● Excerpted text:
=== Section Start ===

Venezuela then recalled its envoy from Colombia, as President Chavez called
the Colombian government "a rancid oligarchy that does not understand
peace." Recently, Venezuela protested an American warship's intrusion into
its waters, allegedly chasing drug smugglers. All the ingredients of
conflict are in place. And W. is naming all the Gulf War's architects to his
cabinet; one of that war's chief strategists, Dick Cheney, would be W.'s
vice-president. Good morning, Vietnam.

*    India's (dubious?) peace overtures regarding the disputed province of
Kashmir on the India-Pakistan border were rejected on the day of the
Venezuelan-Colombian flap. Pakistan sides with Kashmir. China sides with
Pakistan. India and Pakistan are now, through the inattention of both the
Bush Sr. and Clinton administrations, nuclear powers, albeit without the
technology for efficient safeguards. This is the black hole of American
foreign policy. Can a severely weakened presidency deal with it?

*    Also in India: On November 20, tens of thousands of workers rioted in
New Delhi, protesting a court order to close down roughly 90,000 small
factories that employ a million people. New Delhi is one of the most nastily
polluted cities in the world, and the courts were acting against the worst
polluters. This situation highlights the most important environmental
question outside our borders, an issue the affluent Nader/Green purists all
but ignore: How do we stop pollution and planet rape in the Third World,
when many millions of subsistence-level workers side with the polluters --
especially when Third World governments are unable to enforce environmental
regulations in the face of workers willing to riot for their jobs? It is
unlikely that the industrialized West would donate or even loan the hundreds
of billions of dollars necessary to create alternatives for both the
industries and the workers; and, even if they did, in oligarchical countries
without much effective law, it is unlikely that such money would be used as
we'd wish. Can such a massive dilemma be dealt with at all, even if the West
had the will and the resources? Not with a stale-mated U.S. Congress and a
beleaguered presidency, and not with a president like George W., who is
still skeptical about the seriousness of global warming.

=== Section End ===

● Given information:
=== Section Start ===

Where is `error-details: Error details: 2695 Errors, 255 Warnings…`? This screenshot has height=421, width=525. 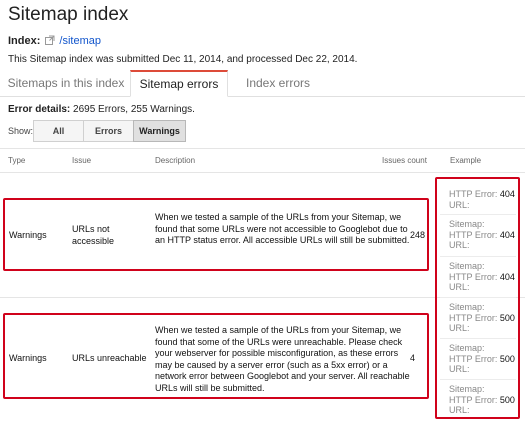
error-details: Error details: 2695 Errors, 255 Warnings… is located at coordinates (102, 110).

=== Section End ===

● Check your understanding:
1. Repeat the commentary word for word, beginning at the words "Venezuela then recalled" and stopping after "Good morning, Vietnam.".
2. According to the commentary, roughly how many small factories did the court order in New Delhi seek to close down?

● Responses by item number:
1.
Venezuela then recalled its envoy from Colombia, as President Chavez called
the Colombian government "a rancid oligarchy that does not understand
peace." Recently, Venezuela protested an American warship's intrusion into
its waters, allegedly chasing drug smugglers. All the ingredients of
conflict are in place. And W. is naming all the Gulf War's architects to his
cabinet; one of that war's chief strategists, Dick Cheney, would be W.'s
vice-president. Good morning, Vietnam.

2. Roughly 90,000